Repeat exactly, and only, the lines of the entries below from the one with "Expand more toolbar tools with double chevron" through the one with "Click the OUR", both ends included.

#####

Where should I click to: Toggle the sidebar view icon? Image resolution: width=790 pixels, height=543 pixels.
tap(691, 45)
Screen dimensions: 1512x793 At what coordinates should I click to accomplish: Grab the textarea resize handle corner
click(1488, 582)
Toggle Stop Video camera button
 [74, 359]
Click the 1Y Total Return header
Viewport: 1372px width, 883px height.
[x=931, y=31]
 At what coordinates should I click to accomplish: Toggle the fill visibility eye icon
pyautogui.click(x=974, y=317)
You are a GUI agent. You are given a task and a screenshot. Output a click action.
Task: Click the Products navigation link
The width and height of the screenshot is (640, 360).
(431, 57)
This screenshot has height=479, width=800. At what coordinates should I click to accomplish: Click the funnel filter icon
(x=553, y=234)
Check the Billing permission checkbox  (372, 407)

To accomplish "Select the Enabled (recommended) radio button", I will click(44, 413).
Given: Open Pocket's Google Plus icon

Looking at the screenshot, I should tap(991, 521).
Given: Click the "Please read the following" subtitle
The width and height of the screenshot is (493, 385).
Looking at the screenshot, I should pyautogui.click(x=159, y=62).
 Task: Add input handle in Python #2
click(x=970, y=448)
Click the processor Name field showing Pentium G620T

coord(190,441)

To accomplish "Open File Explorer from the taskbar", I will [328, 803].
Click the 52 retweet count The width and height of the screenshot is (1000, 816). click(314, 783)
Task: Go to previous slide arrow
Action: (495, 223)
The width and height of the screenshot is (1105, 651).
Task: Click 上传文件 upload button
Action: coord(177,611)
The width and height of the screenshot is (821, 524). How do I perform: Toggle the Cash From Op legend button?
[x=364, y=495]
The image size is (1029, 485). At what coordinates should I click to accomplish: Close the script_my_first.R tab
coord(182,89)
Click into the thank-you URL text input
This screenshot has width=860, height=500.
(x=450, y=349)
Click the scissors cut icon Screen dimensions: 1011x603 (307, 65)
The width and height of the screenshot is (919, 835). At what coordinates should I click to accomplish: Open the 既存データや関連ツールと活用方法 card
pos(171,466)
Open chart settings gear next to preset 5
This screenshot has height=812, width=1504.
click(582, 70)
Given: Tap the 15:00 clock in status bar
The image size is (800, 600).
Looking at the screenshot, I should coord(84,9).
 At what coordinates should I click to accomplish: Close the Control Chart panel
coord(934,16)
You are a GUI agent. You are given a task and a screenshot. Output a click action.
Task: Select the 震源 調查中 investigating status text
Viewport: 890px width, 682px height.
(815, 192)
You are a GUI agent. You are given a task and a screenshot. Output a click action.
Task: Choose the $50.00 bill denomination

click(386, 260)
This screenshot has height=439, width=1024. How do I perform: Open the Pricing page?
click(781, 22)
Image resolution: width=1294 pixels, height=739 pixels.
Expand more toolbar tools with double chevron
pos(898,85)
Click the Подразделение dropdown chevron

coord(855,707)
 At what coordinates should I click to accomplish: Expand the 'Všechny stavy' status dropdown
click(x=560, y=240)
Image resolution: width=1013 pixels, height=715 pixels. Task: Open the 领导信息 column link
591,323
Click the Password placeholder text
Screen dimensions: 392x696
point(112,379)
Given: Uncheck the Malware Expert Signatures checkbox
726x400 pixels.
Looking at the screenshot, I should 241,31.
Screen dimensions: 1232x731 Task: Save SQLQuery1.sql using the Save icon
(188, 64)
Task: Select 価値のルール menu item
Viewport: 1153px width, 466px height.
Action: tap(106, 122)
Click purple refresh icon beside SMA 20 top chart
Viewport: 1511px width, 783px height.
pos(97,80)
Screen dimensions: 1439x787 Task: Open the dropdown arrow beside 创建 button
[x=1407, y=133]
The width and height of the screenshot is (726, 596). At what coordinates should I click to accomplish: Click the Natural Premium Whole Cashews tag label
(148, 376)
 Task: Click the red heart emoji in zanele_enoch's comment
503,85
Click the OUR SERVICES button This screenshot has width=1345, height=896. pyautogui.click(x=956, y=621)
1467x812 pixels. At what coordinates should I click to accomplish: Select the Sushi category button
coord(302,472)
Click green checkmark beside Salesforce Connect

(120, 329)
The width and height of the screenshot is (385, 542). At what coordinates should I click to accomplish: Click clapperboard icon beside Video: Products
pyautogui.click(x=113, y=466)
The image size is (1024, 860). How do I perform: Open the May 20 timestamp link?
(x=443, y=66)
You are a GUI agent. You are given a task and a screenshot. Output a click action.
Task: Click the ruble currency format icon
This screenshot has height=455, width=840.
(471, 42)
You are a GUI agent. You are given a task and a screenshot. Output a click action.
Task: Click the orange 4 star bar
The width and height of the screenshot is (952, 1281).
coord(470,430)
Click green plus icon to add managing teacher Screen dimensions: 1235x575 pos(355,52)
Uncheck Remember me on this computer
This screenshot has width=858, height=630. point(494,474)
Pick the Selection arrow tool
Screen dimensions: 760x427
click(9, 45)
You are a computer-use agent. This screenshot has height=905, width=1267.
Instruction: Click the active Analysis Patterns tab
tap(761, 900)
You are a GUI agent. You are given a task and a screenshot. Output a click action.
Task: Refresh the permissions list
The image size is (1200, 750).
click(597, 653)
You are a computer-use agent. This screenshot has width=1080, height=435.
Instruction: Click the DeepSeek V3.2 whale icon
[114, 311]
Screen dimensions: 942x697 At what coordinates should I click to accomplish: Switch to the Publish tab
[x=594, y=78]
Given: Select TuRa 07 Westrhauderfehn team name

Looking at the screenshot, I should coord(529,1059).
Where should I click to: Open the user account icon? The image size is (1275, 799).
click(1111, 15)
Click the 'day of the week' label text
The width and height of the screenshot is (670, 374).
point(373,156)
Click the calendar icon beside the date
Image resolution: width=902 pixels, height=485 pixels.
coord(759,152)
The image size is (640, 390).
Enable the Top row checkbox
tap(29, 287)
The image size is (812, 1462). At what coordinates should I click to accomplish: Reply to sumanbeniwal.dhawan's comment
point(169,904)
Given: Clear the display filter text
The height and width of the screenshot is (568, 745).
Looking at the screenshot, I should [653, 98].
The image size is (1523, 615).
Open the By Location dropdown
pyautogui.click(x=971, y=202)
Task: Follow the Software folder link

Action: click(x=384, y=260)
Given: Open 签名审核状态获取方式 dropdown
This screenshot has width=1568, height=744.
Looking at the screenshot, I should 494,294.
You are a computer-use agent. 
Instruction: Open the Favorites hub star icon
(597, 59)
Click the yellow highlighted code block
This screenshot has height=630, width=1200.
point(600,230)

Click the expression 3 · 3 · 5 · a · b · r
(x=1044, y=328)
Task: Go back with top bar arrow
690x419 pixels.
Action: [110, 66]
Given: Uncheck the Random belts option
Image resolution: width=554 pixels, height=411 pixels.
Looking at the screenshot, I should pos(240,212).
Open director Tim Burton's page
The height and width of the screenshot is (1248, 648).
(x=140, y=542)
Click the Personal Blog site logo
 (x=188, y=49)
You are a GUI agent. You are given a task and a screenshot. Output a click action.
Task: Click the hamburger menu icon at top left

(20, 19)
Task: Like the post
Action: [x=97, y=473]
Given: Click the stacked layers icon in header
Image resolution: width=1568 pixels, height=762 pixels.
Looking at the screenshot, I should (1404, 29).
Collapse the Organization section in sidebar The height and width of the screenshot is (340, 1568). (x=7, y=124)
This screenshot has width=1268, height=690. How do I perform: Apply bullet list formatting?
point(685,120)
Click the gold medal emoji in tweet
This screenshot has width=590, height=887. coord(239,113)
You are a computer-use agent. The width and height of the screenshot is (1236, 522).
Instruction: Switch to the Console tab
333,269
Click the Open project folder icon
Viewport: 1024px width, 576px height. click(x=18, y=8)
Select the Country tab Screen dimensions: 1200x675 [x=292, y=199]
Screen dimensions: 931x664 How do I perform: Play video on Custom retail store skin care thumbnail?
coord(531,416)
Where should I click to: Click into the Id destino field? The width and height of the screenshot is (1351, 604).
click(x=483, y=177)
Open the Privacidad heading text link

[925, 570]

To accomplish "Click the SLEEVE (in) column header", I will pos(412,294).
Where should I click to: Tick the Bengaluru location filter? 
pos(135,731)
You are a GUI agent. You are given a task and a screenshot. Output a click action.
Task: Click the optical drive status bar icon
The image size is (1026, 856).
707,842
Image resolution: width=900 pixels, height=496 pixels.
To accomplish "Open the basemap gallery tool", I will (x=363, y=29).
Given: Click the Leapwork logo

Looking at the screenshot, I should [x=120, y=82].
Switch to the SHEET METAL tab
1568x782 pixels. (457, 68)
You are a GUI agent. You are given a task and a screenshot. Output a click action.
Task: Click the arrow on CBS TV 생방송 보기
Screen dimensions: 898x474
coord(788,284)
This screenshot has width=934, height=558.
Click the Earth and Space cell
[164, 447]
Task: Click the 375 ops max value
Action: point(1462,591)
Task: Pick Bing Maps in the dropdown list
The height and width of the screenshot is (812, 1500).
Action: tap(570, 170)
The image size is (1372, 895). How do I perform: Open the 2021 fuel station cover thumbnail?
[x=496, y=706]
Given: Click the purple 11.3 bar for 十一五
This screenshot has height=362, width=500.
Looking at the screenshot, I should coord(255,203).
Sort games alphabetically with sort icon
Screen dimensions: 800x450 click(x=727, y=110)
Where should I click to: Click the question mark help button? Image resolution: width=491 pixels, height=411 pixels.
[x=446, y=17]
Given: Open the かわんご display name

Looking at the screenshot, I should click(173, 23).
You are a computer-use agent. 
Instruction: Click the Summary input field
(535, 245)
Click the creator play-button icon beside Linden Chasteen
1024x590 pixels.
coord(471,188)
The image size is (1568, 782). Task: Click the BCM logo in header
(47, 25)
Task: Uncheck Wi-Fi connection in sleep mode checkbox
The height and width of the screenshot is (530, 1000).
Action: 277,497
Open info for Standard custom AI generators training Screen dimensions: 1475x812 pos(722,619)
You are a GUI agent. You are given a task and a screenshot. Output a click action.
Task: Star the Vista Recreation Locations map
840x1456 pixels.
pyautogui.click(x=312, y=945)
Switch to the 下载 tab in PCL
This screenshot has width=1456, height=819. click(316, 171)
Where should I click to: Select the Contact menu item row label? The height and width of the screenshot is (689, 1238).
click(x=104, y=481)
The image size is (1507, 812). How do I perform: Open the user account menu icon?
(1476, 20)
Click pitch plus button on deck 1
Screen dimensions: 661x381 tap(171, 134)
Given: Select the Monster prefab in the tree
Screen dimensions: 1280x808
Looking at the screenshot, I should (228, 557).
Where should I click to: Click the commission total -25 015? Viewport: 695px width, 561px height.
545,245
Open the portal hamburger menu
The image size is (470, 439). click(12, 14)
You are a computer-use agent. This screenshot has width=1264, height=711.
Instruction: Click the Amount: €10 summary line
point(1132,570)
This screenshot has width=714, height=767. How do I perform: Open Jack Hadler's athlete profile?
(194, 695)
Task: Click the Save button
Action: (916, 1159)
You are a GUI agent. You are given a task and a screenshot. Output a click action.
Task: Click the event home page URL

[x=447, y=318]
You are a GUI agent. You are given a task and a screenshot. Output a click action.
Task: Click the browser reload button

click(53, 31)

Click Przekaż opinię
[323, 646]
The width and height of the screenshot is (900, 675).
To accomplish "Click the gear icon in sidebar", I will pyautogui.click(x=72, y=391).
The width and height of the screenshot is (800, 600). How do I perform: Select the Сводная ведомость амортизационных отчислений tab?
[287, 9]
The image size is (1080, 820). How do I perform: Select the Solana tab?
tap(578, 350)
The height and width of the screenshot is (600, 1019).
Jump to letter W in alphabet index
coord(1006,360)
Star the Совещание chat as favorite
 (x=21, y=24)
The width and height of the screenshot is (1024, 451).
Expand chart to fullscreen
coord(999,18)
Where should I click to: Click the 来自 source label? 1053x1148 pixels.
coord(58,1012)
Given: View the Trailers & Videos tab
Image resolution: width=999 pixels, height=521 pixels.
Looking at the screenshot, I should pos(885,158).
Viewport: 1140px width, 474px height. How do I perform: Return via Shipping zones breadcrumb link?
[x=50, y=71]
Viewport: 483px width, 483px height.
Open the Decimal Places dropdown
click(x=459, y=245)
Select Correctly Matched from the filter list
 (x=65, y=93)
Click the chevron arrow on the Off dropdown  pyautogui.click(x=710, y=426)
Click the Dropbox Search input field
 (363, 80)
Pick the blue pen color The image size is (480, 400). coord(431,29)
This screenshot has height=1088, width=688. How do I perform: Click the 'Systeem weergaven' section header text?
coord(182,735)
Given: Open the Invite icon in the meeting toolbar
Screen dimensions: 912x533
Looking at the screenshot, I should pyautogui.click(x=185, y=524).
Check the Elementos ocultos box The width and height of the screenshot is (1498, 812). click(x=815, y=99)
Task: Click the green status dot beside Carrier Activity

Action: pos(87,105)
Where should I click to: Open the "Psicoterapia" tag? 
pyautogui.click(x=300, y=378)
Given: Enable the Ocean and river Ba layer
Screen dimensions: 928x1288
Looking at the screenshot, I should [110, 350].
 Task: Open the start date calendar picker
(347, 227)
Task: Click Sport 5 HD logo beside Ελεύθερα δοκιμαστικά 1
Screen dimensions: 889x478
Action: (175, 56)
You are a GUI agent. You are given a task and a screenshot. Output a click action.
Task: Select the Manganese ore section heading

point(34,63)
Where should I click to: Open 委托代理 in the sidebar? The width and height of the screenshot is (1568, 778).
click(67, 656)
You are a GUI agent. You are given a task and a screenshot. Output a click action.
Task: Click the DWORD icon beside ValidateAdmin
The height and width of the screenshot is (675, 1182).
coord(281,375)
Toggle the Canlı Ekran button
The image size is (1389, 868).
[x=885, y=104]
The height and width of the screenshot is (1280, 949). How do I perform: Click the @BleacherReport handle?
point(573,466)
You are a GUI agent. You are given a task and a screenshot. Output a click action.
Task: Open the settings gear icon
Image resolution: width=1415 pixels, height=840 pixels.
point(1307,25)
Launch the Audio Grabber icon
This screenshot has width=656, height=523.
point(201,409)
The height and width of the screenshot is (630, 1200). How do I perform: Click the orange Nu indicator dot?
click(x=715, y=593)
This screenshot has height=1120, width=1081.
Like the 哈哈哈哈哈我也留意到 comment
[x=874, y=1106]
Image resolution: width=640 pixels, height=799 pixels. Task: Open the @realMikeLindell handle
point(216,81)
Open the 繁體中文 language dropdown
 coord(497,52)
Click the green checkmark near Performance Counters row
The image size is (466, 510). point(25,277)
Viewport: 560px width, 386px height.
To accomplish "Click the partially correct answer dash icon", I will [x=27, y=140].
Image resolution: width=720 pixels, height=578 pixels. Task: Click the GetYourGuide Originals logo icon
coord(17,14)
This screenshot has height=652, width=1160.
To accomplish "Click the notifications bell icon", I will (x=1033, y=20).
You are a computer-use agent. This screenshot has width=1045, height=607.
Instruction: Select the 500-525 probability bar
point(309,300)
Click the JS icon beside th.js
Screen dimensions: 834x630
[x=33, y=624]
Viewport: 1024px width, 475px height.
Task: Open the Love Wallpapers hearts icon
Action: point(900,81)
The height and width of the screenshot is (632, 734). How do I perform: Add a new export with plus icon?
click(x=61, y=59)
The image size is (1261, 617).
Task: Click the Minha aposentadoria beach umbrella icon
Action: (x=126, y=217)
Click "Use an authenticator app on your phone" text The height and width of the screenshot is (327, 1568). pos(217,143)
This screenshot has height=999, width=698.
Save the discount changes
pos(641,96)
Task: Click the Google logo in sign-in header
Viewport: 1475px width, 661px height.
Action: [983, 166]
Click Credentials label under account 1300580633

#####

* SOLUTION
Expand more toolbar tools with double chevron
pos(898,85)
Click the Подразделение dropdown chevron

coord(855,707)
 At what coordinates should I click to accomplish: Expand the 'Všechny stavy' status dropdown
click(x=560, y=240)
Image resolution: width=1013 pixels, height=715 pixels. Task: Open the 领导信息 column link
591,323
Click the Password placeholder text
Screen dimensions: 392x696
point(112,379)
Given: Uncheck the Malware Expert Signatures checkbox
726x400 pixels.
Looking at the screenshot, I should 241,31.
Screen dimensions: 1232x731 Task: Save SQLQuery1.sql using the Save icon
(188, 64)
Task: Select 価値のルール menu item
Viewport: 1153px width, 466px height.
Action: tap(106, 122)
Click purple refresh icon beside SMA 20 top chart
Viewport: 1511px width, 783px height.
pos(97,80)
Screen dimensions: 1439x787 Task: Open the dropdown arrow beside 创建 button
[x=1407, y=133]
The width and height of the screenshot is (726, 596). At what coordinates should I click to accomplish: Click the Natural Premium Whole Cashews tag label
(148, 376)
 Task: Click the red heart emoji in zanele_enoch's comment
503,85
Click the OUR SERVICES button This screenshot has width=1345, height=896. pyautogui.click(x=956, y=621)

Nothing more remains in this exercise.